Granted, some of the answers are provisional. Perhaps some questions are ultimately unanswerable. But we still keep seeking. You could say that questions are Baylor's lifeblood. Without them, the process of education would weaken and ultimately fail. The body would die.
As an organization that embodies Baylor, the Baylor Alumni Association is also a place of questioning and inquiry--a forum where the voices of the Baylor family interact, sometimes blending together and other times simply agreeing to disagree.
The places where this conversation has most often--and, perhaps, most visibly--taken place has been the Baylor Line magazine, published by the Baylor Alumni Association since 1946, and the BAA's monthly online newsletter, Between the Lines. We also recently expanded the scope of this conversation by adding a blog and a message board to our now-independently hosted website at bayloralumni.com.
The Baylor Alumni Association believes that one of the best ways to keep you connected to Baylor is to keep you fully informed and engaged in conversation. With these online tools and an ongoing commitment to candid reporting in the Line, the Baylor Alumni Association is striving to enhance the Baylor family's ability to join in a celebration of our alma mater's achievements as well as an exploration of the significant issues facing Baylor.

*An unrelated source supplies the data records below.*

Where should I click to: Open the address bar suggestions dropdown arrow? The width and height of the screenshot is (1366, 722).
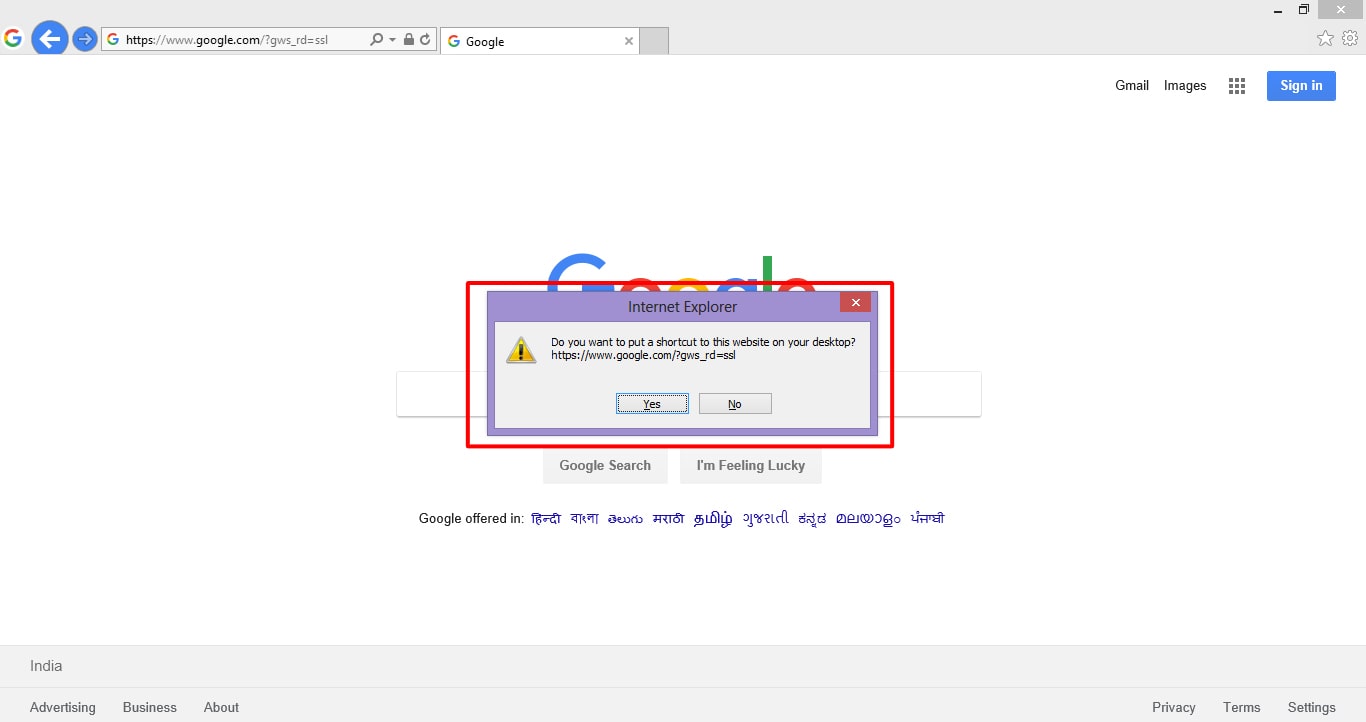pos(390,40)
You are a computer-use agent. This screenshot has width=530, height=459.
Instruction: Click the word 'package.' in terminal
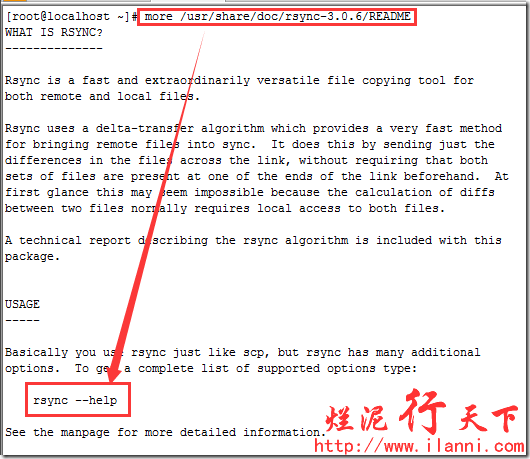tap(32, 257)
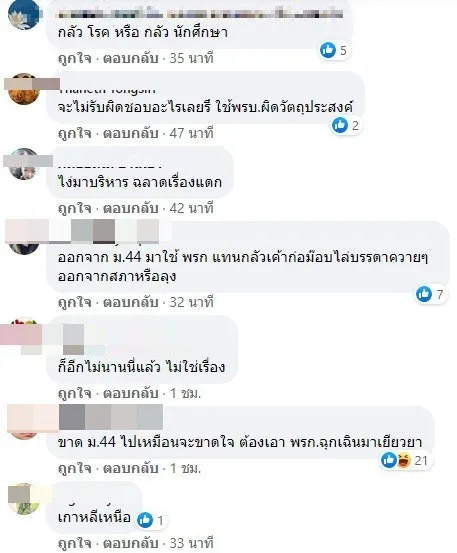Click the like reaction icon showing 2
Image resolution: width=457 pixels, height=553 pixels.
coord(340,125)
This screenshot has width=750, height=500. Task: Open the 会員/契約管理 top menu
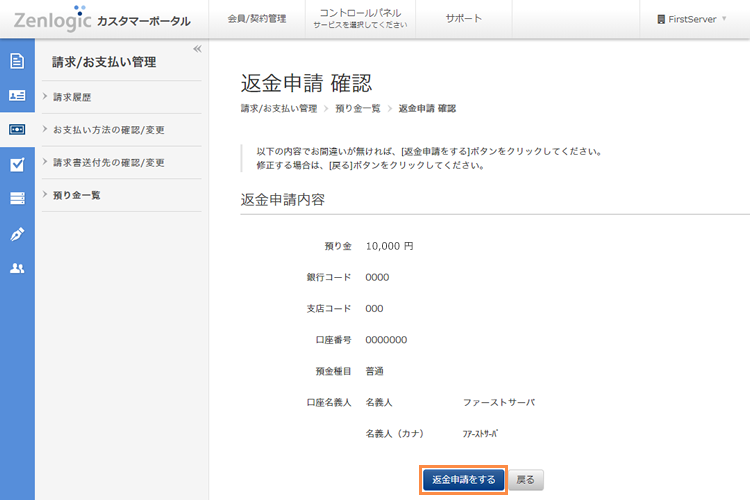click(x=256, y=19)
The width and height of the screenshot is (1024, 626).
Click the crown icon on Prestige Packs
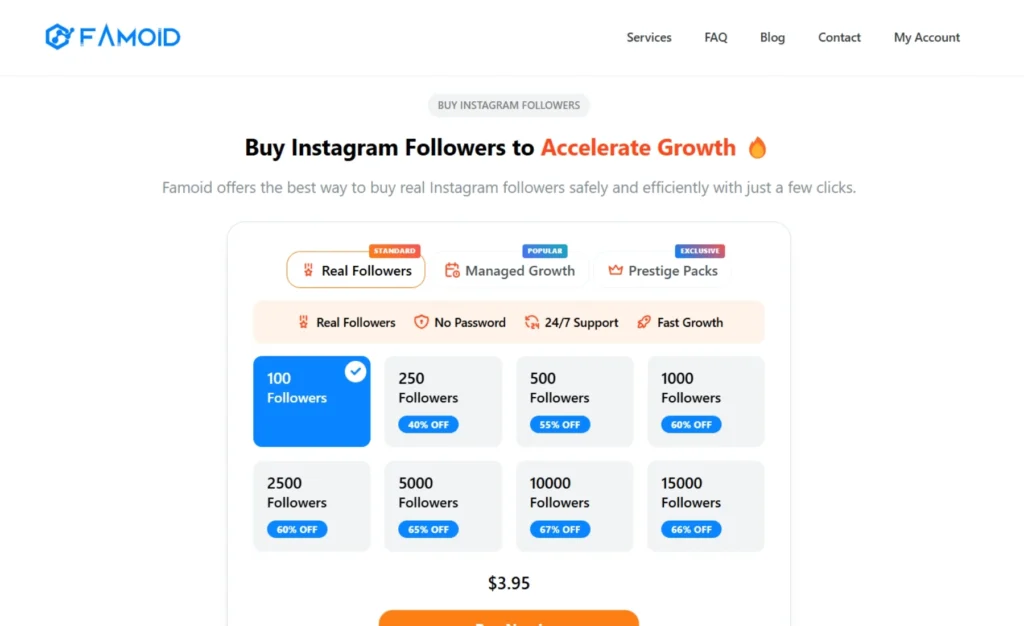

Last December, we published a special issue of the Line featuring the phrase "What We Believe" on the cover. That issue carried a presentation of the Baylor Alumni Association's core values, and in doing so it laid the foundation for several issues of the magazine. In essence, it set the stage for the in-depth exploration of a number of big questions facing Baylor and the Baylor family.
We started building on that foundation a few months ago, when the spring issue of the Line carried a cover story on the rising price of higher education. That story was based on the BAA's core value, "We believe in keeping a Baylor education accessible for the leaders of tomorrow."
From the question, "Why is college so expensive?" we now turn to two more questions in this issue--questions that are big and bold on the cover. These questions arise from the BAA's core value, "We believe in the strength of a community based on transparency, open communication, shared governance, and the free marketplace of ideas."
As the editor of the Baylor Line, I hope you will find these two feature stories to be informative and constructive. I also hope you will let us know what you think about these stories, and the role that the Baylor Alumni Association plays in the life of our alma mater, by sending an e-mail to us at baylorline@bayloralumni.com. We welcome your voices and perspectives.
As an employee of the Baylor Alumni Association, I hope you will continue to demonstrate your support as an annual member--or as a life member who also chooses to provide an annual gift--so that we can continue providing such services as this magazine to our membership and the Baylor community.
Each member really is important to the strength of this organization, and membership revenue directly underwrites the costs of publishing the Line.
Finally, as a fellow Baylor grad, I hope you will continue to keep Baylor University in your thoughts, prayers, and plans.
By staying involved and being a notable presence on campus and at university-related events around the state and beyond, we can keep "that good old Baylor line" standing strong in support of the oldest institution of higher learning in Texas.